• Instructions for the task: Output only an exact transcription of the line containing "Instruction: Click the DX" and all lines that follow it in the data below.

Dataset entries:
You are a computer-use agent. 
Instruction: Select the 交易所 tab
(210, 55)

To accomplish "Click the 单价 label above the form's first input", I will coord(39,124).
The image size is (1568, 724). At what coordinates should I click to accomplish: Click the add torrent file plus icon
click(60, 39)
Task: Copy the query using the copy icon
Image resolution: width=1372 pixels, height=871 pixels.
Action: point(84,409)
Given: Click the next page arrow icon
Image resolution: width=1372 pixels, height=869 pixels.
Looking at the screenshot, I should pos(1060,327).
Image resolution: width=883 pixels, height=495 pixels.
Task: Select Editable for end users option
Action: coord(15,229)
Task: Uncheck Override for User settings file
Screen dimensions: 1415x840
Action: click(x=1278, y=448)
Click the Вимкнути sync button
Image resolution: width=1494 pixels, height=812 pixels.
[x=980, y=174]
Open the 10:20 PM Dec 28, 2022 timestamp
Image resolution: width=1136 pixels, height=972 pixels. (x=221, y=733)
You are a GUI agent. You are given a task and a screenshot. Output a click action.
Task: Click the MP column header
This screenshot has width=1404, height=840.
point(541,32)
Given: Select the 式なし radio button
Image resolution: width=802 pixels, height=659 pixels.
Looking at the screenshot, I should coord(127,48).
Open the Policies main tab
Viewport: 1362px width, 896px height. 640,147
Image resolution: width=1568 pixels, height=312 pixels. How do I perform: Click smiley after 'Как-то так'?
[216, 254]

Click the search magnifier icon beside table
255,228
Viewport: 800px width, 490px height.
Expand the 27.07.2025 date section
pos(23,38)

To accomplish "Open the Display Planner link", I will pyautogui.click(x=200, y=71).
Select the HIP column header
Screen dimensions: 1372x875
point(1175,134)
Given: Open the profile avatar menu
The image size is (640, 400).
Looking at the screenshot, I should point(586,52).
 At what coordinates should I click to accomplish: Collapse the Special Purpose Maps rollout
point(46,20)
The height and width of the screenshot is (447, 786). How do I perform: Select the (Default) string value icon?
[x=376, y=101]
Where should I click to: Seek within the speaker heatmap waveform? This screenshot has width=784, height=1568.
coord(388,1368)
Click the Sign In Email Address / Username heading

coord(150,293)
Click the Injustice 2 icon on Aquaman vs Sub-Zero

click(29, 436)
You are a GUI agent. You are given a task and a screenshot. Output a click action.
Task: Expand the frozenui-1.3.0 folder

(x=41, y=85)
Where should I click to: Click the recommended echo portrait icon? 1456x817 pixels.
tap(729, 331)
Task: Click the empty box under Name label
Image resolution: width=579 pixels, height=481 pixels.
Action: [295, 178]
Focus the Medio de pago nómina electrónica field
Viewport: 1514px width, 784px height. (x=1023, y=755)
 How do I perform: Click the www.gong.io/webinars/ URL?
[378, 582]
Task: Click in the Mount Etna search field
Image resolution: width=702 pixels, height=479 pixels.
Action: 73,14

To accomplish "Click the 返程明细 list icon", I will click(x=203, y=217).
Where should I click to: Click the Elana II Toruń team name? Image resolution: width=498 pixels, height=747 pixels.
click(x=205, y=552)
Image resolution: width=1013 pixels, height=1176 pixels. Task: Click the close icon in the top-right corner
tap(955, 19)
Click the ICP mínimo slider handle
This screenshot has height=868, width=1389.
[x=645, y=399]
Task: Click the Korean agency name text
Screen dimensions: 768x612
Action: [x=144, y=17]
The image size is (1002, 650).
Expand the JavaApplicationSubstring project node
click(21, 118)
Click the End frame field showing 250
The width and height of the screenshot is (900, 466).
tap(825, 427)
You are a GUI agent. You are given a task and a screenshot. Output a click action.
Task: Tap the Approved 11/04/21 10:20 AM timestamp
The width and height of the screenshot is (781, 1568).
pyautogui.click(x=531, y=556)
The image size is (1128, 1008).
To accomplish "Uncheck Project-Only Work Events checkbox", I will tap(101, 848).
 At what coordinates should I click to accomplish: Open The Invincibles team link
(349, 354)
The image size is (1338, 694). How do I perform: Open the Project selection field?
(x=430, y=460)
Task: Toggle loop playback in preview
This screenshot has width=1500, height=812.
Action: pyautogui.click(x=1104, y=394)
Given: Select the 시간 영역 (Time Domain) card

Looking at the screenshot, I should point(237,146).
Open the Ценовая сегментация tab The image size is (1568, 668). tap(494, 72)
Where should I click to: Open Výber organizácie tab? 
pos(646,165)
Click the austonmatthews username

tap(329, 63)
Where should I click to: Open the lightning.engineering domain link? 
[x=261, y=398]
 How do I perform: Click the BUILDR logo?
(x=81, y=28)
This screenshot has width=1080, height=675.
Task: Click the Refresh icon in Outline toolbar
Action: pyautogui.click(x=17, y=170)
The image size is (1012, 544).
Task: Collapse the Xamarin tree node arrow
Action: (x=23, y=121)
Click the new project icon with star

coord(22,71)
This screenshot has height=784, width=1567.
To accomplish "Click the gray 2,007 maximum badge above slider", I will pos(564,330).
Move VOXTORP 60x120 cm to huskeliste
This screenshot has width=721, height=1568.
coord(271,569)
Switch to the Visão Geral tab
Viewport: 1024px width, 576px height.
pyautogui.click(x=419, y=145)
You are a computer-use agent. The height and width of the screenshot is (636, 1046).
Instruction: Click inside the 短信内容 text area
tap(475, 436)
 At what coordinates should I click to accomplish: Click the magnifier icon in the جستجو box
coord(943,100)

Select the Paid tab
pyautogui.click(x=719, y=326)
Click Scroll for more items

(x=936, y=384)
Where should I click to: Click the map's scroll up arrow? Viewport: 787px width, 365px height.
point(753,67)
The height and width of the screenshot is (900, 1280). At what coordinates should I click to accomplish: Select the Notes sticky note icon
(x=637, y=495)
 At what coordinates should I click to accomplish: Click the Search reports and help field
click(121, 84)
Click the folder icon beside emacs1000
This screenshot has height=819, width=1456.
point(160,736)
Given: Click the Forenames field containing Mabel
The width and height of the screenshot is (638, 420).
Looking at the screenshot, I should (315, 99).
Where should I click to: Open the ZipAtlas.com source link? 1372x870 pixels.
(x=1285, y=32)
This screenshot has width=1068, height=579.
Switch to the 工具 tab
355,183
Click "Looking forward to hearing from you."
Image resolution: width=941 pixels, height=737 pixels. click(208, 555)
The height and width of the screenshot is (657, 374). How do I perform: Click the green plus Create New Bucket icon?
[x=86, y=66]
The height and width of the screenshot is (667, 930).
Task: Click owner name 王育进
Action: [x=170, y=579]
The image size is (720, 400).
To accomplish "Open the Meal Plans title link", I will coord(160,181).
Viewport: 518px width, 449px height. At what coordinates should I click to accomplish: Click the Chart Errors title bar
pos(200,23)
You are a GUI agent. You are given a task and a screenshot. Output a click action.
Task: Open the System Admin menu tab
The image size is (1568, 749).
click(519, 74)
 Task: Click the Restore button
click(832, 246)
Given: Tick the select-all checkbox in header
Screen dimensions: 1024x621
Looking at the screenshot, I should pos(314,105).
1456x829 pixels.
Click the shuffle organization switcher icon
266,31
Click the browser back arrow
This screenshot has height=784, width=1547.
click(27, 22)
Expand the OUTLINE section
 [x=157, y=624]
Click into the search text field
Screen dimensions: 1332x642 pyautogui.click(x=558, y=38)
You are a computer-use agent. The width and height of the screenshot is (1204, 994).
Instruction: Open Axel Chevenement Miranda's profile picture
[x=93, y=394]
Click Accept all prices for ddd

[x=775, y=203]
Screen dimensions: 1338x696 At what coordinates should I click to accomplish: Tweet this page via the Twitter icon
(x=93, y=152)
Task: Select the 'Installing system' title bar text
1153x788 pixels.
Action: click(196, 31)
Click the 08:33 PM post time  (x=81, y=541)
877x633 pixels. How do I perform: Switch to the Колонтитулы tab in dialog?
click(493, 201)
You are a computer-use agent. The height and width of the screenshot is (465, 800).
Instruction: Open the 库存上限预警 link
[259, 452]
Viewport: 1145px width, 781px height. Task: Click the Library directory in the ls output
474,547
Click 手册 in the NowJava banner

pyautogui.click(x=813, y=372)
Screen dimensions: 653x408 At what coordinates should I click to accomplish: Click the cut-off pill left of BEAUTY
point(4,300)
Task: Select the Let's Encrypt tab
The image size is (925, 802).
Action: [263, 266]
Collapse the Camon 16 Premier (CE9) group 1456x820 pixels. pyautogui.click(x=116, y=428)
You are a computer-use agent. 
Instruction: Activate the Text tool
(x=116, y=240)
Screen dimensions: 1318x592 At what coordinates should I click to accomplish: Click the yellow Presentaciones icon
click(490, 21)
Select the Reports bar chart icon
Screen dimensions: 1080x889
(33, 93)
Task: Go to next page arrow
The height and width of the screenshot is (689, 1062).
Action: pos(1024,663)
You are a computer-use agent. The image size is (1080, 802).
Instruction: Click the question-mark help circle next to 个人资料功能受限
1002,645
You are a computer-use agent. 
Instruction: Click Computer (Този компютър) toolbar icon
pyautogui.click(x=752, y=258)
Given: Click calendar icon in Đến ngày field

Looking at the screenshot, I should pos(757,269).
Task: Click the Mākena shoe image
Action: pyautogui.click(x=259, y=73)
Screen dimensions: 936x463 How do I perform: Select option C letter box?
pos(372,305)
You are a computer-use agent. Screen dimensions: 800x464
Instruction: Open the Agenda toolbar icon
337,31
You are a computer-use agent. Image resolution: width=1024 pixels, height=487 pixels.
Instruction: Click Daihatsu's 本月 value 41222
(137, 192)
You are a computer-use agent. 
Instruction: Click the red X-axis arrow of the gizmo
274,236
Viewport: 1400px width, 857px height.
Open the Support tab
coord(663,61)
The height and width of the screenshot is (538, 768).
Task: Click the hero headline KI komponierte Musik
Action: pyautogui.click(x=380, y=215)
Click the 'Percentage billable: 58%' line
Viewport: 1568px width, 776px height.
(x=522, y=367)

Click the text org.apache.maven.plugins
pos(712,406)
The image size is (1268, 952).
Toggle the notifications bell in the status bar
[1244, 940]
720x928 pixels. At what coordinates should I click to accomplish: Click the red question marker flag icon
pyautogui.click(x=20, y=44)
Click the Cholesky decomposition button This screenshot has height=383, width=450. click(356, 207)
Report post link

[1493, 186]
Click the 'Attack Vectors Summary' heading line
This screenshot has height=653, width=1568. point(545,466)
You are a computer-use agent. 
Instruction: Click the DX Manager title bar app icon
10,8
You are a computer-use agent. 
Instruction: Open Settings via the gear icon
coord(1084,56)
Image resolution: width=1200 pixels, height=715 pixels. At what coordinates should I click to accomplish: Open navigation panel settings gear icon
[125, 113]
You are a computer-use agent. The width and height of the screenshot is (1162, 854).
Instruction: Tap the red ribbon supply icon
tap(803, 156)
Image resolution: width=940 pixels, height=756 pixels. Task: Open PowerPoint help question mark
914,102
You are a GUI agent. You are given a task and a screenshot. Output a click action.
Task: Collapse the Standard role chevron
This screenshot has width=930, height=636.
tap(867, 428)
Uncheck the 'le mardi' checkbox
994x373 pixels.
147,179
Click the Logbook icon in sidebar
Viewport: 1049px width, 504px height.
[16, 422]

• Output:
Instruction: Click the DX Manager title bar app icon
10,8
You are a computer-use agent. 
Instruction: Open Settings via the gear icon
coord(1084,56)
Image resolution: width=1200 pixels, height=715 pixels. At what coordinates should I click to accomplish: Open navigation panel settings gear icon
[125, 113]
You are a computer-use agent. The width and height of the screenshot is (1162, 854).
Instruction: Tap the red ribbon supply icon
tap(803, 156)
Image resolution: width=940 pixels, height=756 pixels. Task: Open PowerPoint help question mark
914,102
You are a GUI agent. You are given a task and a screenshot. Output a click action.
Task: Collapse the Standard role chevron
This screenshot has width=930, height=636.
tap(867, 428)
Uncheck the 'le mardi' checkbox
994x373 pixels.
147,179
Click the Logbook icon in sidebar
Viewport: 1049px width, 504px height.
[16, 422]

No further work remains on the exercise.